:: PAGE EXTRACT ::

Consumer Group Critical of House for Failing to Take Up Legislation Easing Access to Lower-Priced Generic Drugs

Oct. 9, 2002

Consumer Group Critical of House for Failing to Take Up Legislation Easing Access to Lower-Priced Generic Drugs

Today’s Hearing on Drug Competition Is a Fig Leaf for Inaction

WASHINGTON, D.C. — Public Citizen today criticized the leadership of the U.S. House of Representatives for failing to act on legislation that would assure consumers timely access to lower-priced generic drugs. That access could save consumers and government programs $60 billion over 10 years.

The Greater Access to Affordable Pharmaceuticals Act (GAAP) passed the Senate in July by a 78-21 vote, with almost all Democrats and a majority of Republicans voting in favor. In the House, however, the legislation has been neglected by the committee of jurisdiction since being introduced in May. Now, instead of marking up the bipartisan Senate-passed legislation, the Energy and Commerce Committee’s Health Subcommittee today is holding a hearing to investigate the problem of “competition” in the pharmaceutical marketplace.

:::
:: RECORD SET ::

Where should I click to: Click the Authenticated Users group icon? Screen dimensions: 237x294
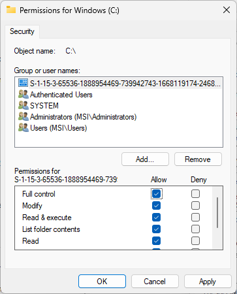tap(24, 94)
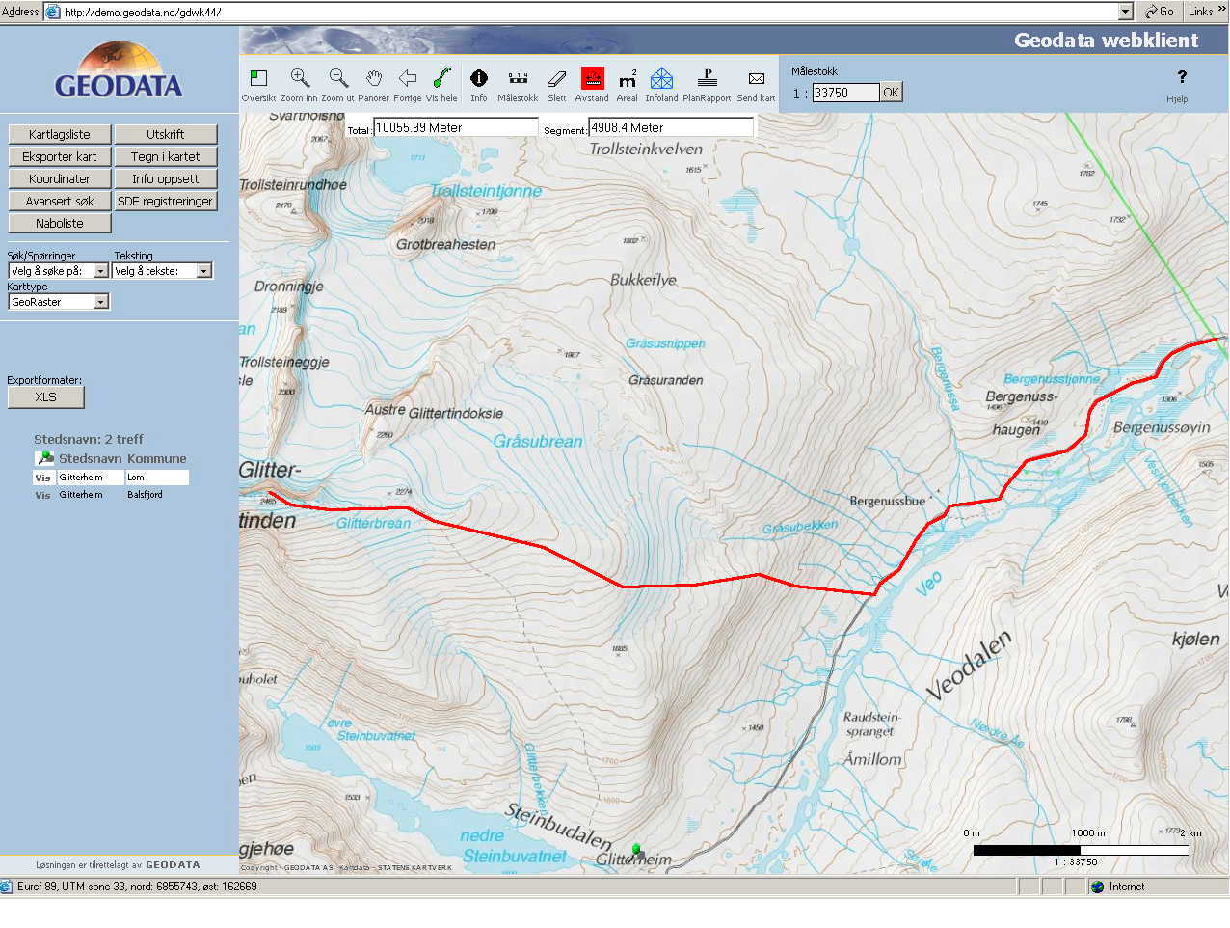Expand the Velg å tekste dropdown
This screenshot has height=928, width=1230.
coord(203,272)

:::

▸ **WHAT THE EXERCISE ASKS**
Carry on the generic drug legislation text from where it stops, after the sentence about the Health Subcommittee's hearing on "competition" in the pharmaceutical marketplace.

▸ **TASK RESULT**
“Consumers do not need Congress to study drug industry competition,” said Frank Clemente, director of Public Citizen’s Congress Watch. “They need legislative relief from high drug costs. It appears that the drug industry’s hefty campaign contributions and well-oiled lobbying operation have succeeded in persuading Republican leaders to block passage of this pro-consumer bill. This hearing is just a fig leaf to cover up inaction.”

The high cost of prescription drugs is a significant problem for consumers. In 2001, the 50 top-selling drugs, such as Celebrex, Accutane and Allegra, posted average price increases almost three times greater than the rate of inflation. Timely access to generic drugs, which contain the same active ingredients as their branded counterparts and sell for 20 to 50 percent less, can mean significant savings for consumers. In July, the Congressional Budget Office found that the Senate-passed GAAP Act would save consumers and government health programs $60 billion over 10 years by closing loopholes in the law exploited by brand-name drug companies to prevent generics from coming to market.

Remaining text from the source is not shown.